Source material Block Start

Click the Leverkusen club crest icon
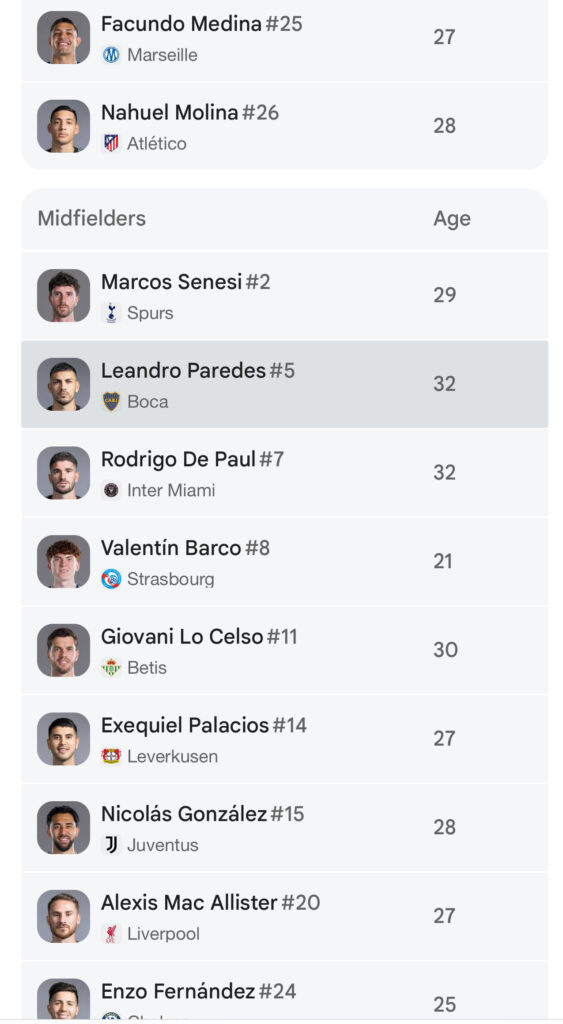563x1024 pixels. click(x=111, y=756)
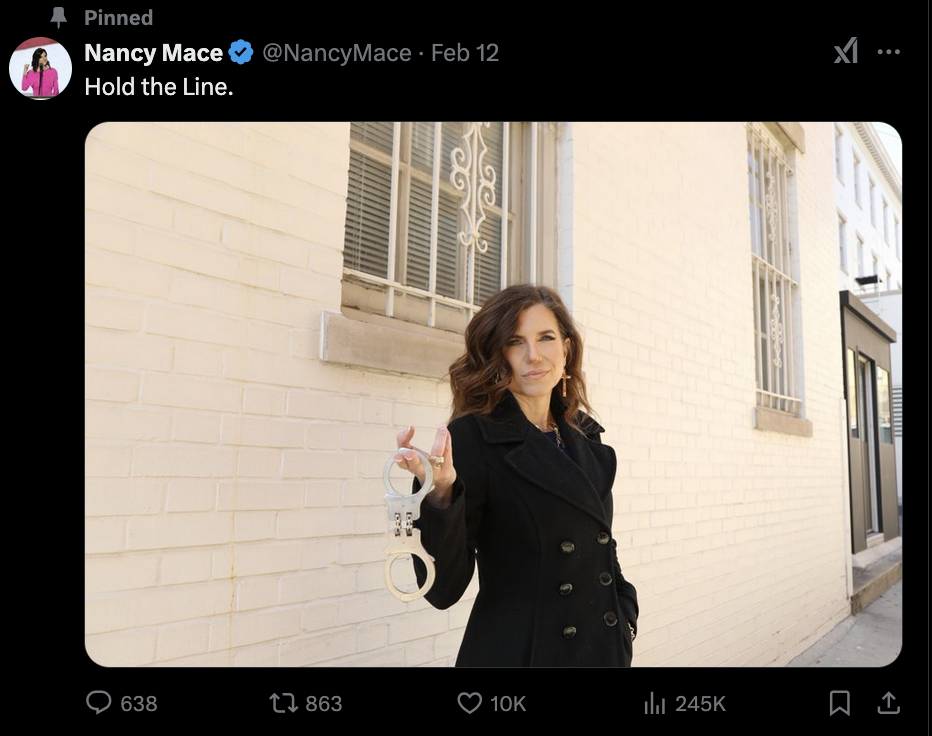Open post analytics via bar-chart icon
932x736 pixels.
point(655,703)
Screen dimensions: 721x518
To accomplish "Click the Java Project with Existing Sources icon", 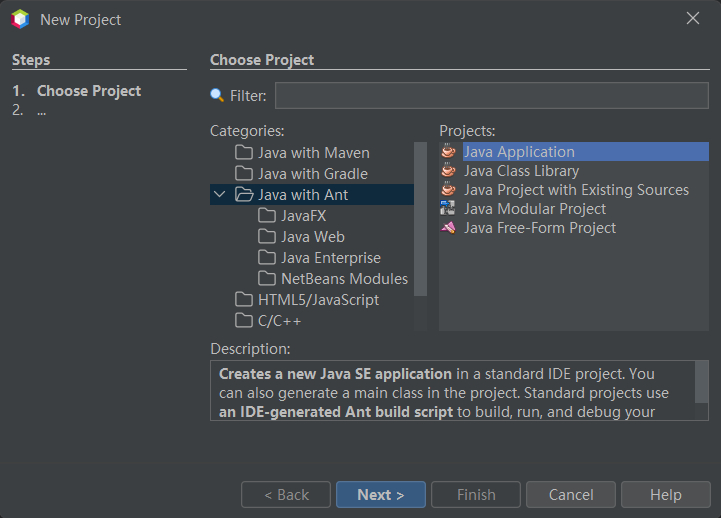I will pyautogui.click(x=449, y=190).
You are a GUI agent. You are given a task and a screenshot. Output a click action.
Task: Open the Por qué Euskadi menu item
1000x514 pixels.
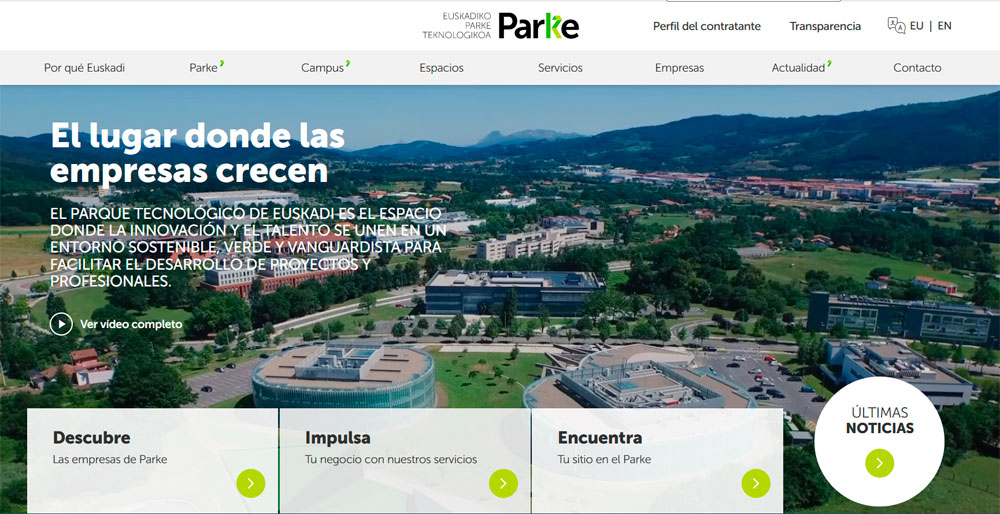pos(84,68)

Source material Block End

### What you are asked to do
All lines from the one containing "Task: Open the Por qué Euskadi menu item" to the last line of the records above, and no others, should be returned unchanged, without pictures.

### Response to this exercise
Task: Open the Por qué Euskadi menu item
1000x514 pixels.
pos(84,68)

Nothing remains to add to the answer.